Change came only when a cheating scandal involving batches of identical exam papers led to a national outcry in 2010. Reforms included harsher punishments, including prison time, for teachers caught taking bribes, and closed-circuit TV monitoring of exam centers to detect cases of blatant cheating.
In a study appearing in this month’s issue of the American Economic Journal: Economic Policy, Borcan and two colleagues study the effect of these reforms on the Romanian school system. Did these two measures make examinations more fair and improve educational opportunities for those who couldn’t afford bribes?
portion of Figure 2 from Borcan et al. (2017)
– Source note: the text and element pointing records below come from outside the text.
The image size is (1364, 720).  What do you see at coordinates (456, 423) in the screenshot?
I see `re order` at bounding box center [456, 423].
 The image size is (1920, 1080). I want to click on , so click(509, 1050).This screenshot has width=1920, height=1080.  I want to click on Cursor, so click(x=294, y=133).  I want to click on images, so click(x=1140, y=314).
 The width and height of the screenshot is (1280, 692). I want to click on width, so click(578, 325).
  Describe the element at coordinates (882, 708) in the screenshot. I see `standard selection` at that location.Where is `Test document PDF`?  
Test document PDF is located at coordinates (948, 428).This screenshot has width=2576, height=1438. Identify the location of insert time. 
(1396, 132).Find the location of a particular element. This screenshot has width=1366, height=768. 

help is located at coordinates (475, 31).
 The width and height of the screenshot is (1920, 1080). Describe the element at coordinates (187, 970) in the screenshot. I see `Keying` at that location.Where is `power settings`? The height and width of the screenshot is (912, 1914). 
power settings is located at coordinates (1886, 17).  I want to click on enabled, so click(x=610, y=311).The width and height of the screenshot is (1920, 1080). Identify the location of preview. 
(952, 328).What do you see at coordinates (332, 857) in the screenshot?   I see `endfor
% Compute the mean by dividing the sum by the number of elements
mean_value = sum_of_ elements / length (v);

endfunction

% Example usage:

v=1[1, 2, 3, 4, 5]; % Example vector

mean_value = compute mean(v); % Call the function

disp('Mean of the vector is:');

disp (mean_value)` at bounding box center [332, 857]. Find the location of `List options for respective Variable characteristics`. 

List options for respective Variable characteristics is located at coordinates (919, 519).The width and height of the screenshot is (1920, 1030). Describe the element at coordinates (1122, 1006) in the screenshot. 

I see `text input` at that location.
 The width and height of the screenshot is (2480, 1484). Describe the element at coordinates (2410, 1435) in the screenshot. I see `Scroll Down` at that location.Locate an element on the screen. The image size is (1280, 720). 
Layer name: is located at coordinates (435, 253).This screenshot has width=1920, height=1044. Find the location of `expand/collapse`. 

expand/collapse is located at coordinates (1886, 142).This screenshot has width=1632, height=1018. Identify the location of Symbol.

Overall, the threat of harsher punishments succeeded in reducing scores on the tests as expected, especially when reinforced with television monitoring that made prosecution viable. But the figure above reveals a finding that surprised the researchers: the new, presumably more indicative test scores showed a bigger achievement gap between poor and nonpoor students, and they found that poor students saw worse outcomes in college applications after the reforms.
Widespread bribery would presumably give a leg up to students with money to spend, but evidently the culture of cheating was actually helping poor students more. Borcan says that this revelation is ultimately for the best. “When you know how large the problem of inequality truly is,” says Borcan, “you can start to take adequate measures to solve it.”